This thesis focuses on two specific areas: multi-path TCP (Transmission Control Protocol) and electricity distribution system operation and control. Multi-path TCP (MP-TCP) is a TCP extension that allows a single data stream to be split across multiple paths. MP-TCP has the potential to greatly improve reliability as well as efficiency of communication devices. We propose a fluid model for a large class of MP-TCP algorithms and identify design criteria that guarantee the existence, uniqueness, and stability of system equilibrium. We clarify how algorithm parameters impact TCP-friendliness, responsiveness, and window oscillation and demonstrate an inevitable tradeoff among these properties. We discuss the implications of these properties on the behavior of existing algorithms and motivate a new algorithm Balia (balanced linked adaptation) which generalizes existing algorithms and strikes a good balance among TCP-friendliness, responsiveness, and window oscillation. We have implemented Balia in the Linux kernel. We use our prototype to compare the new proposed algorithm Balia with existing MP-TCP algorithms.

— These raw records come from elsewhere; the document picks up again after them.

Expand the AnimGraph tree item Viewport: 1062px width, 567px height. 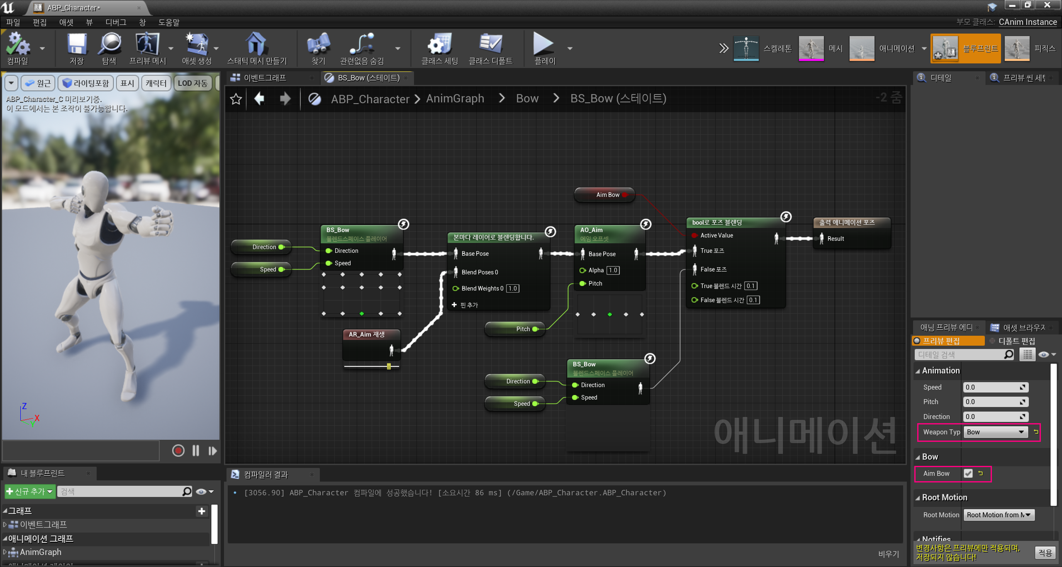point(5,552)
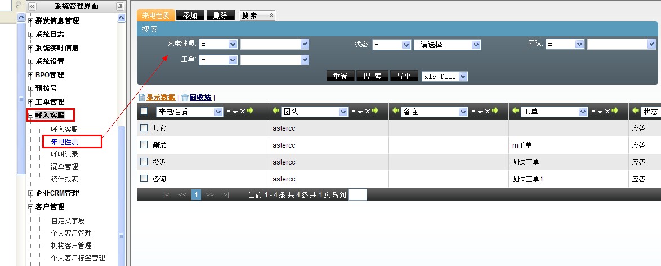Click the pin icon on the sidebar header
This screenshot has width=661, height=266.
coord(120,6)
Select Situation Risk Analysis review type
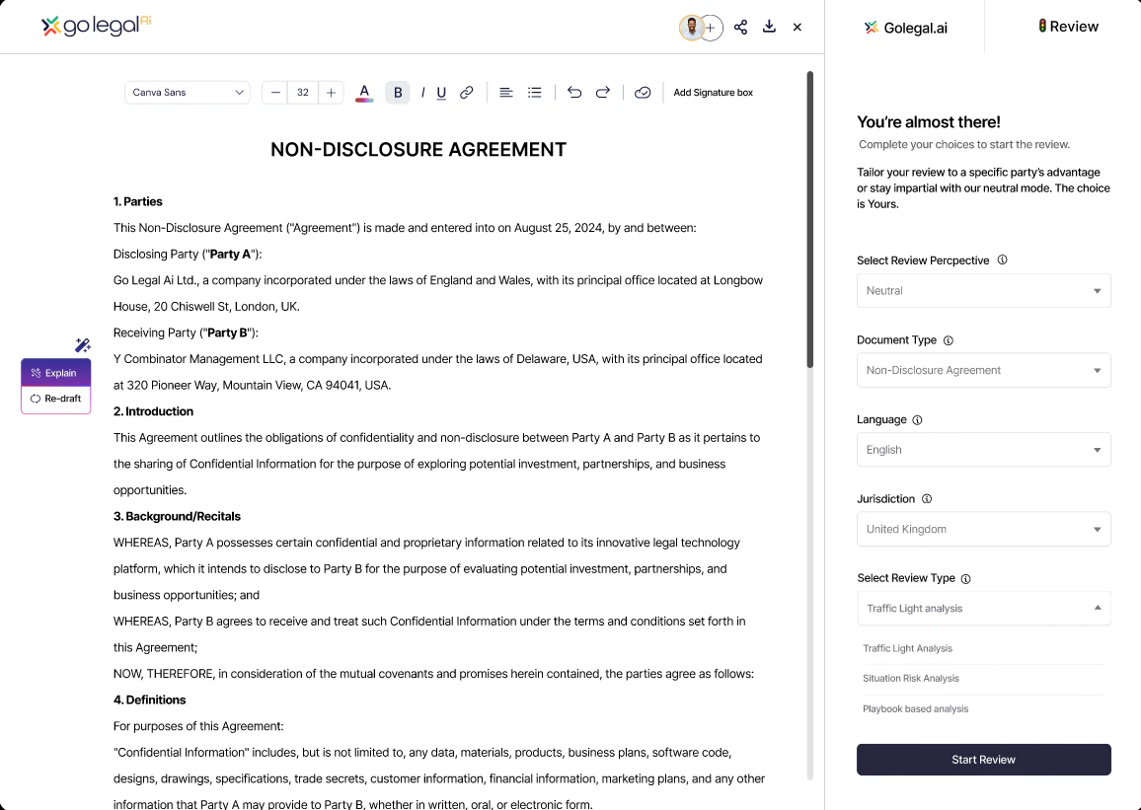 point(909,678)
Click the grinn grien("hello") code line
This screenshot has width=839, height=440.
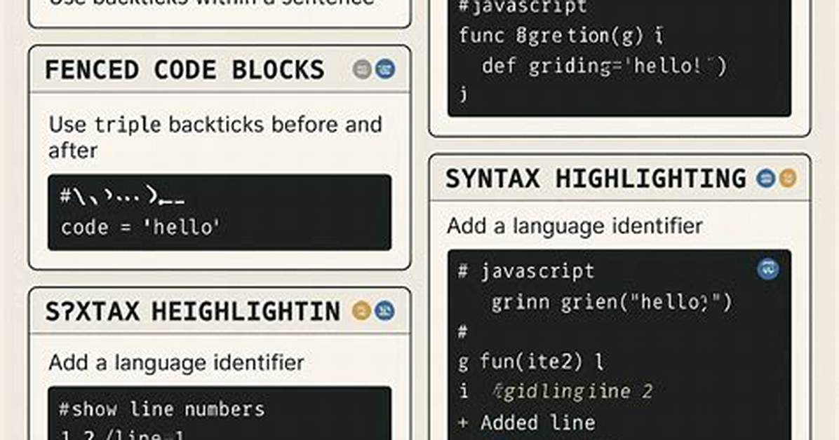click(611, 303)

Our second focus is on designing computationally efficient algorithms for electricity distribution system operation and control. First, we develop efficient algorithms for feeder reconfiguration in distribution networks. The feeder reconfiguration problem chooses the on/off status of the switches in a distribution network in order to minimize a certain cost such as power loss. It is a mixed integer nonlinear program and hence hard to solve. We propose a heuristic algorithm that is based on the recently developed convex relaxation of the optimal power flow problem. The algorithm is efficient and can successfully computes an optimal configuration on all networks that we have tested. Moreover we prove that the algorithm solves the feeder reconfiguration problem optimally under certain conditions. We also propose a more efficient algorithm and it incurs a loss in optimality of less than 3% on the test networks.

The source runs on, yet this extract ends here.